** Begin **

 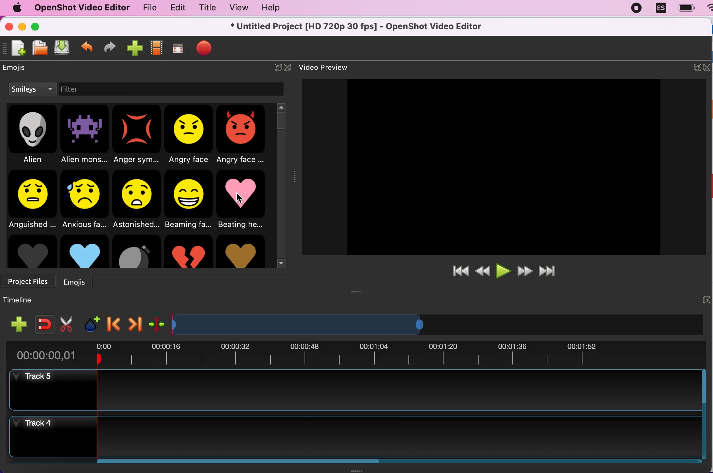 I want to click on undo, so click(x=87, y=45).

** End **
** Begin **

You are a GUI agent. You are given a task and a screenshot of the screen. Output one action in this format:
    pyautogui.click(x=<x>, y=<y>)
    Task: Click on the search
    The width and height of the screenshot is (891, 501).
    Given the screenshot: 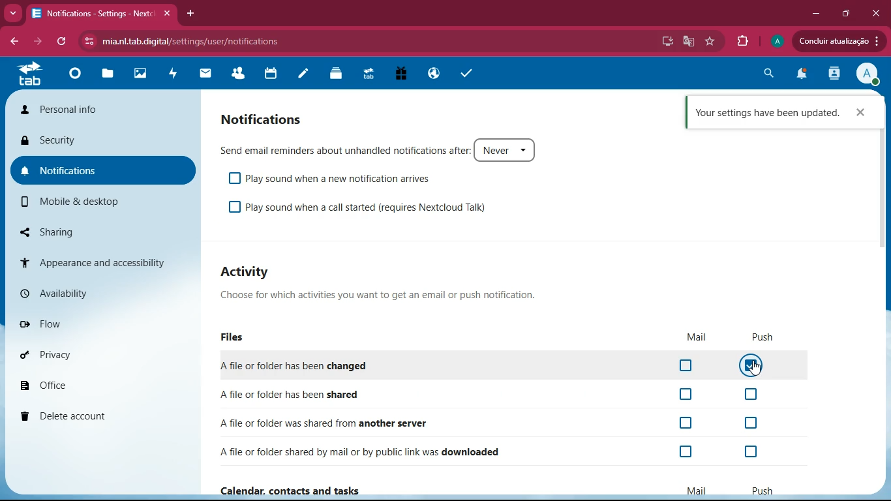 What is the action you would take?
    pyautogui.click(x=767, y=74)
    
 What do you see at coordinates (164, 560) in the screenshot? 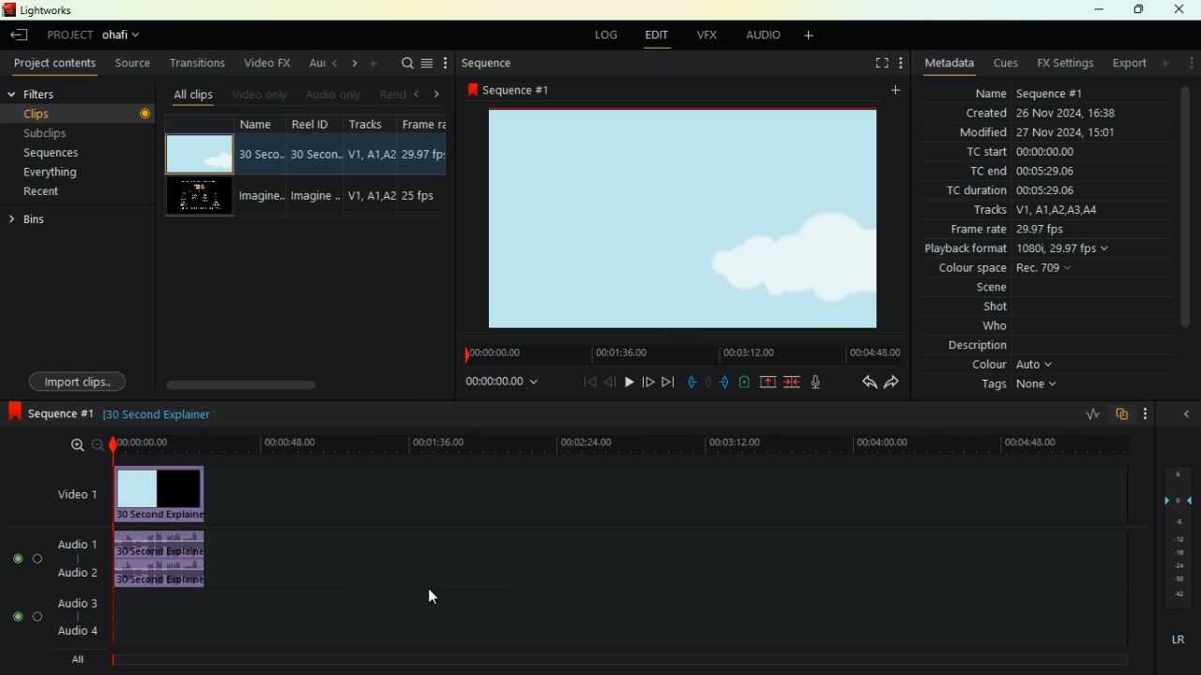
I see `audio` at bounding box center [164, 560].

** End **

• [Your goal]:
Starting with the line containing "You are a GUI" and going on through the line containing "The width and", rewrite those lines with "screenshot" replaced by "screen capture" and everything else left the same.

• [Exercise output]:
You are a GUI agent. You are given a task and a screen capture of the screen. Output one action in this format:
    pyautogui.click(x=<x>, y=<y>)
    Task: Click on the search
    The width and height of the screen capture is (891, 501).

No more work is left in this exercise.